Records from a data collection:
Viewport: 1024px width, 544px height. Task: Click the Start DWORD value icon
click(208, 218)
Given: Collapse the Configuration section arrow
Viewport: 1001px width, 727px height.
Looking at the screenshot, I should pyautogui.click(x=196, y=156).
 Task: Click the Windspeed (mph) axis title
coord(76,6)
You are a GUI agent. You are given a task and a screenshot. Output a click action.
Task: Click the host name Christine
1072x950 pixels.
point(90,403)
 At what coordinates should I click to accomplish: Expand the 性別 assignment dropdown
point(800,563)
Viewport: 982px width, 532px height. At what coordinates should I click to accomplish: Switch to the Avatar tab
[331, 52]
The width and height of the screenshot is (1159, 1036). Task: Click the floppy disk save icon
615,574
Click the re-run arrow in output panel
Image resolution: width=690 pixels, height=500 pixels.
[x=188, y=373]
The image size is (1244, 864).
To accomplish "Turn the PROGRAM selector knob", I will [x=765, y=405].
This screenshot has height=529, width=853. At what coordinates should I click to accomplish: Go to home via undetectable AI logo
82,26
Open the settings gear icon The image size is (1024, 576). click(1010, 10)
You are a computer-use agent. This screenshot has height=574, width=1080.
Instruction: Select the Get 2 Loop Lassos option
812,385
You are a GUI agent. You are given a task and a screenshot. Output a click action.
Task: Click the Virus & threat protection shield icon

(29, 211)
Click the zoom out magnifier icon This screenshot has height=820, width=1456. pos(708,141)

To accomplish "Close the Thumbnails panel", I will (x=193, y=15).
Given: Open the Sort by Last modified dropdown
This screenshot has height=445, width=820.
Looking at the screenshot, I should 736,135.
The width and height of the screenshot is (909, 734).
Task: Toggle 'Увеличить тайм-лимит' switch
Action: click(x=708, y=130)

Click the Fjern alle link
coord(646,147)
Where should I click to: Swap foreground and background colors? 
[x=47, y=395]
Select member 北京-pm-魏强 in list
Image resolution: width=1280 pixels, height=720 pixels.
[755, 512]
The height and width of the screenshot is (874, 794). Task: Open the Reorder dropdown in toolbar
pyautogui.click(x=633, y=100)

Description of the task: Begin with the line that contains "Given: Open the" and print each line exactly until the data ends, including the last line.

Written answer:
Given: Open the Sort by Last modified dropdown
This screenshot has height=445, width=820.
Looking at the screenshot, I should 736,135.
The width and height of the screenshot is (909, 734).
Task: Toggle 'Увеличить тайм-лимит' switch
Action: click(x=708, y=130)

Click the Fjern alle link
coord(646,147)
Where should I click to: Swap foreground and background colors? 
[x=47, y=395]
Select member 北京-pm-魏强 in list
Image resolution: width=1280 pixels, height=720 pixels.
[755, 512]
The height and width of the screenshot is (874, 794). Task: Open the Reorder dropdown in toolbar
pyautogui.click(x=633, y=100)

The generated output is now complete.